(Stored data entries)
★ ★ ★ ★

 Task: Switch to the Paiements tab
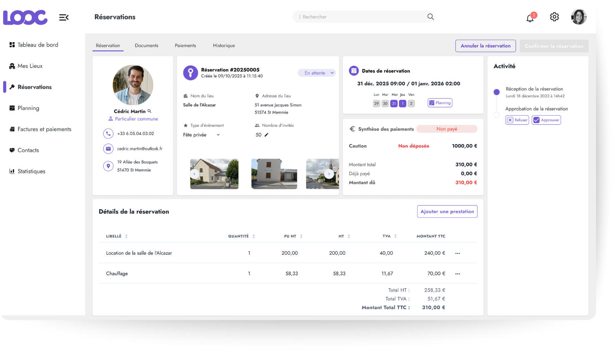click(185, 45)
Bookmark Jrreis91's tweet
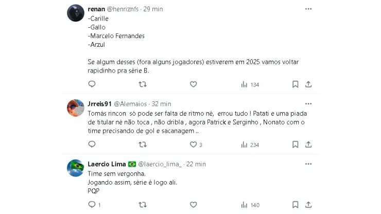Image resolution: width=381 pixels, height=214 pixels. [x=296, y=145]
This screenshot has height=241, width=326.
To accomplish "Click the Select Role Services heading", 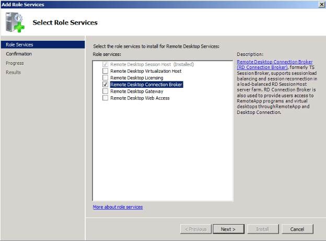I will [x=65, y=22].
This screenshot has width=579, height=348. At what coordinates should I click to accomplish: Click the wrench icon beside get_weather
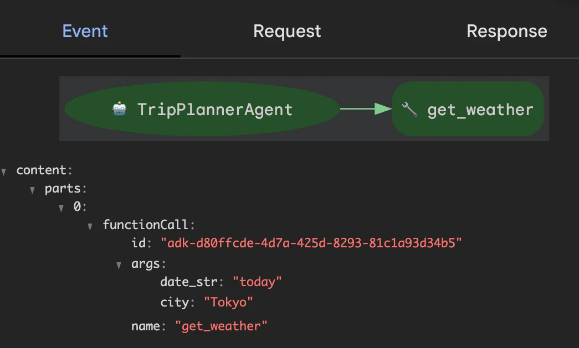[x=409, y=109]
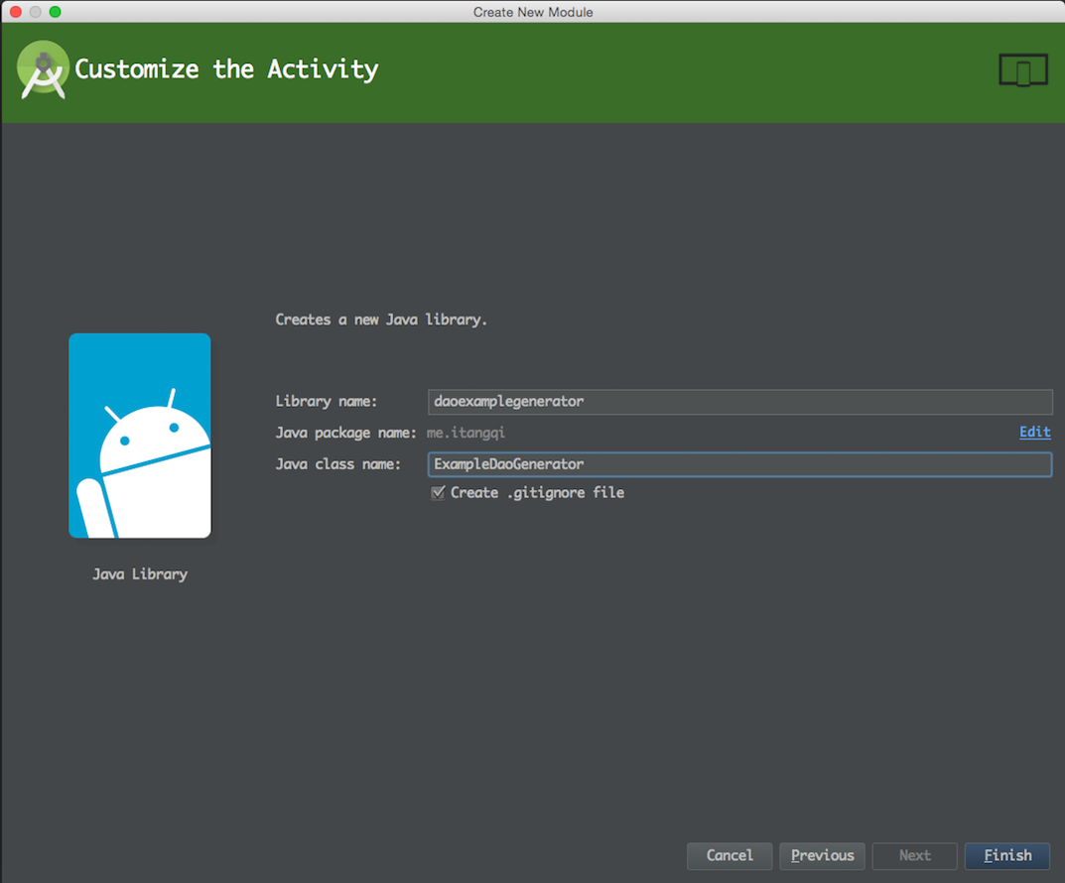Select the Java Library robot thumbnail
The image size is (1065, 883).
click(x=140, y=436)
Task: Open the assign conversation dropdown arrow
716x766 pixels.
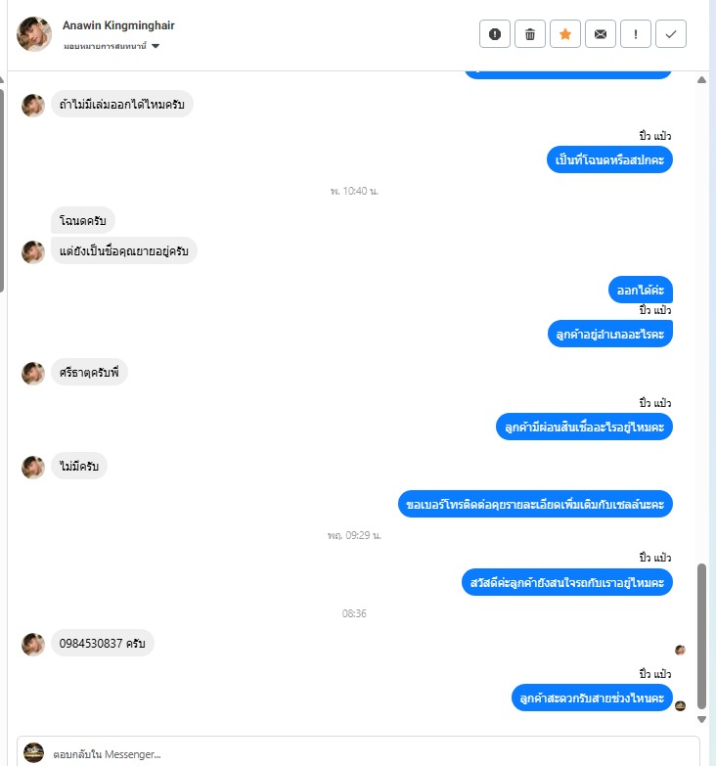Action: pos(156,46)
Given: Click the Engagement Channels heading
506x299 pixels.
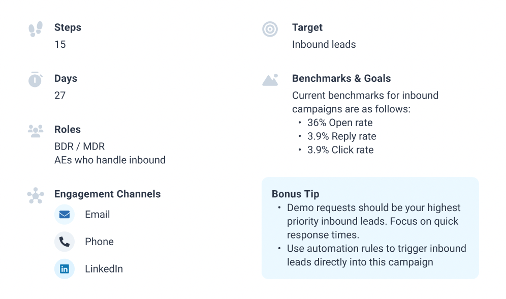Looking at the screenshot, I should [108, 194].
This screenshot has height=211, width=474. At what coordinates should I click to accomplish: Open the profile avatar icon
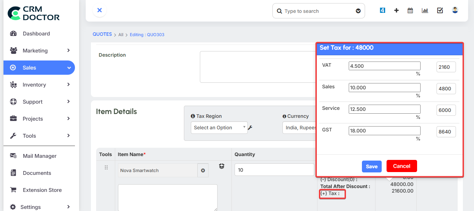pyautogui.click(x=455, y=10)
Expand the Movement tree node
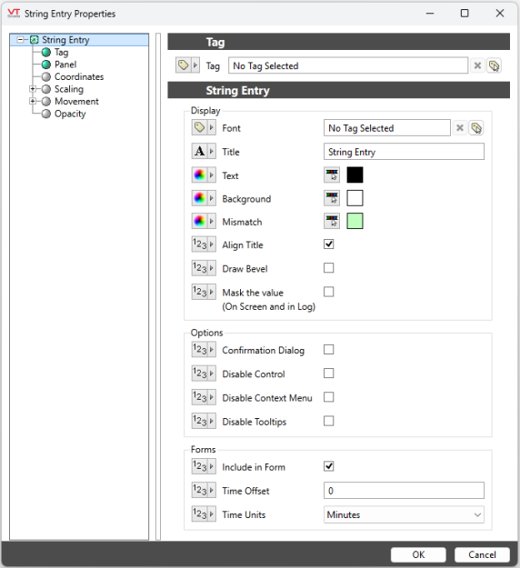The width and height of the screenshot is (520, 568). click(33, 102)
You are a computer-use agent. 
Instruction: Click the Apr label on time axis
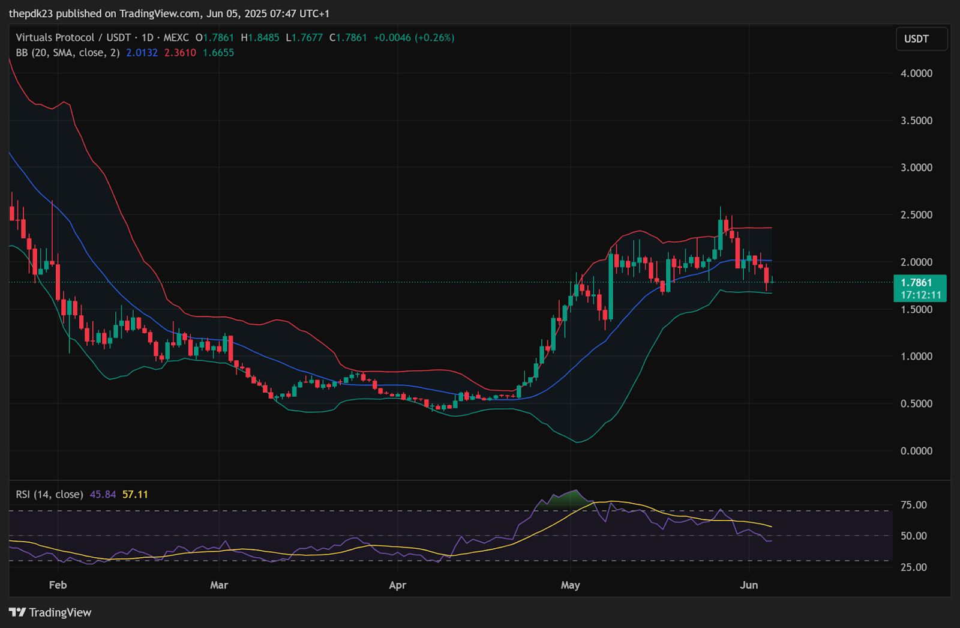(x=397, y=585)
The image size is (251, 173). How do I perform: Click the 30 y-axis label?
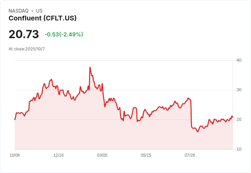(x=239, y=90)
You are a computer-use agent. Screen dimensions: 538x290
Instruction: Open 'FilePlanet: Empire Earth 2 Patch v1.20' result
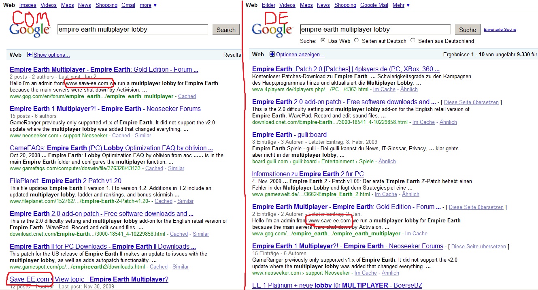[65, 181]
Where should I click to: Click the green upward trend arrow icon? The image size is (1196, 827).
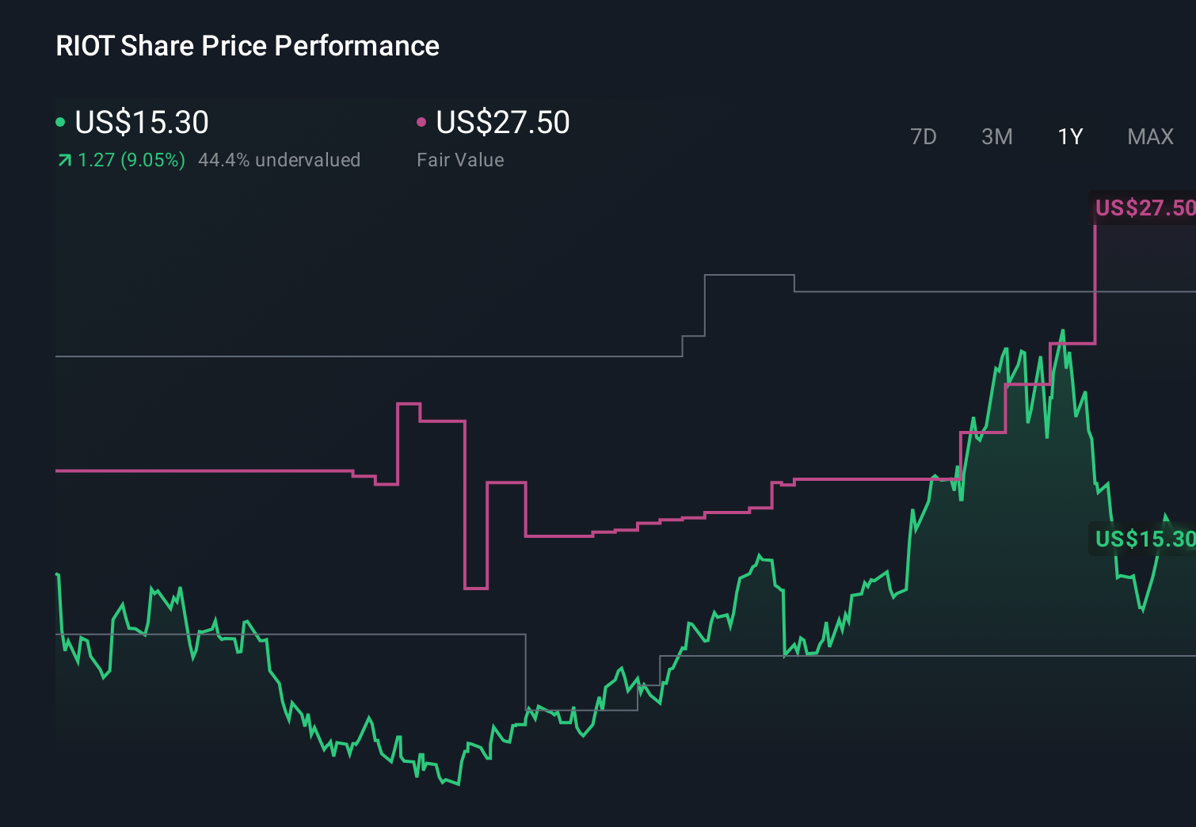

★ ★ ★ ★

Rewrite the part of the material that opens with the line containing "The image size is (251, 173)." and runs through the end of the material, changing "computer-use agent" to "screen-control agent" and keeping everything else the same. Omit the pictures from your answer.

> _Exercise response_
The image size is (251, 173). How do I perform: Click the 30 y-axis label?
(x=239, y=90)
You are a screen-control agent. Screen dimensions: 538x290
Instruction: Open 'FilePlanet: Empire Earth 2 Patch v1.20' result
[65, 181]
Where should I click to: Click the green upward trend arrow icon? The image size is (1196, 827).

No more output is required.